While Ramboll plays the Fool, some builders get into dangerous liaisons, a Gleeds boss plays the tortured hero contemplating his own demise and the press are heckled from the wings

The agony of choice

The gloom among QSs has reached new lows, it seems. Gleeds boss Richard Steer quipped to a colleague recently that the clearest sign yet of the severity of the recession was UK consultants considering a move to Iraq. “If you had asked me two years ago whether I would go to Iraq I would have said ‘you must be joking’.”

Not so now though, given business secretary Peter Mandelson’s push to get British firms to help reconstruct the troubled country. More worryingly, Steer added that the choice really boiled down to “getting killed over there or staying here and killing yourself”. A touch of black humour, we hope.

These foolish things

Ramboll Whitbybird became Ramboll UK last week, in an apparently seamless rebrand to highlight the firm’s close ties to its Danish parent company. But my spies tell me something of a cultural divide appeared when the European team revealed the date earmarked for the launch – 1 April. To avoid the Whitbybird crew looking like the authors of a hugely confusing practical joke, the launch was nudged back to the 6th. Not quite sure where the hilarity would lie in a rebrand, but anyway …

GSOH and own JCB

We know that partnering has fallen out of favour with the construction industry during the recession, but this bit of gossip takes it to a whole new level. The good folks at illicitencounters.com have noted a stiff surge in extra-marital nookie as the economy worsens. Yes, the “married dating” website has notified us of a huge increase in married builders, architects and developers signing up to meet fellow adulterers who are, as the firm puts it, “seeking erections of a less industrial nature”. The firm says no fewer than 8,000 construction professionals now use the site. Whatever would Sir John Egan say?

Left in the lunch

As you are no doubt aware, the recession has been hitting the construction industry in all sorts of painful places. However, a lesser-reported effect is the impact on lunch meetings. One of my colleagues, arranging a chat with a housing industry chief executive, booked a table at the Flaneur restaurant in Farringdon two days before the appointed meeting. Upon arrival it turned out the eatery had gone bust and closed its doors, leaving staff without work, and the hack and contact without a bread roll between them.

Just not cricket

A roomful of construction professionals were bowled over by former England cricket captain Mike Gatting at the Pinders Healthcare Design Awards last week, to which Building was invited by Bupa.

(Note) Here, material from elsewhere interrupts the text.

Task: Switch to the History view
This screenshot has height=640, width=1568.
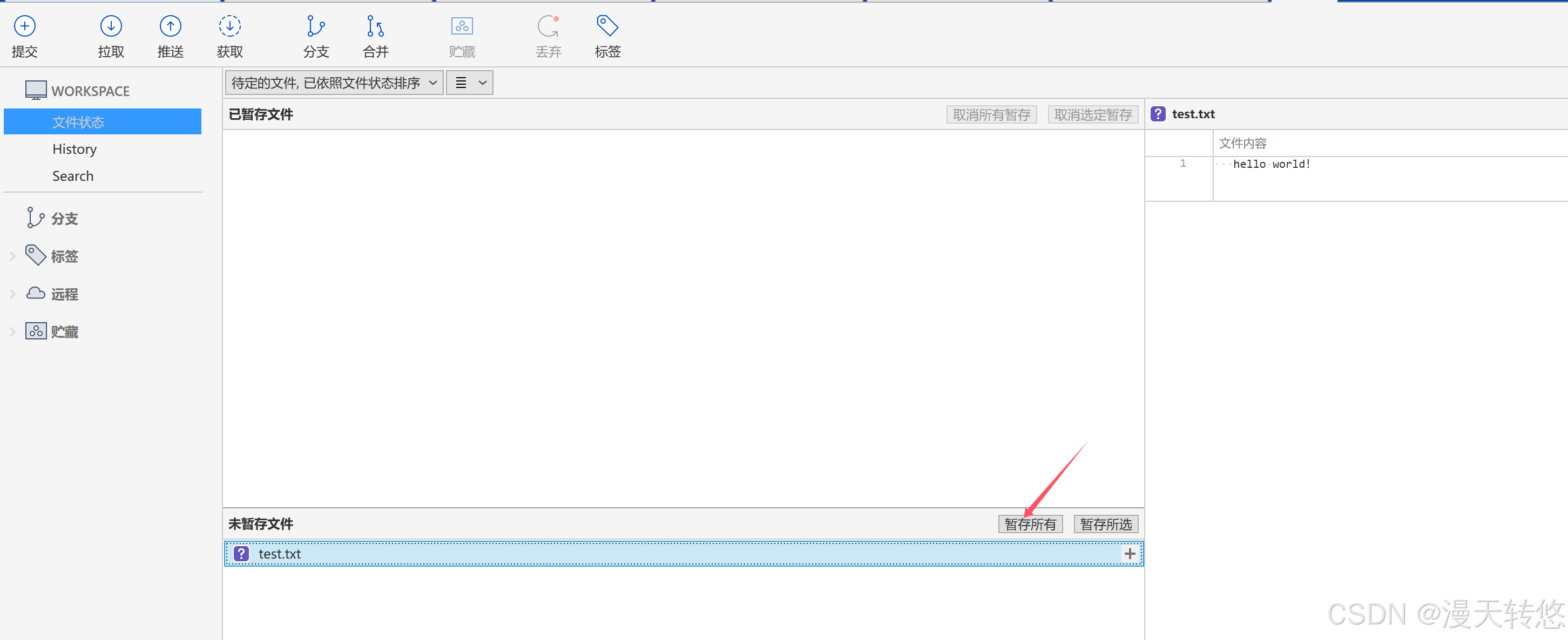Action: tap(75, 149)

Gatting was challenged to a game of cricket by the event organisers and gamely accepted. Those wondering how the great man would fare on the pitch were left clueless. Even though the event took place at Lord’s, Gatting took guard on, er, a Nintendo Wii. Now I know the game has to adapt, but this is getting ridiculous …



No news is good news

It’s a tough time to be in PR. Over a lunch in the swish Mandarin Oriental to celebrate the launch of a new £50m brick factory, a senior communications man at aggregates manufacturer Hanson was complaining to a colleague about the obsessive media focus on job losses, usually to the detriment of more positive news. Although we have nothing but sympathy with his plight, we feel that the timing might have been slightly better: Patrick O’Shea, Hanson’s UK chief executive, admitted just minutes before that 2,000 employees, or 30% of his workforce, had been dismissed since the beginning of the downturn.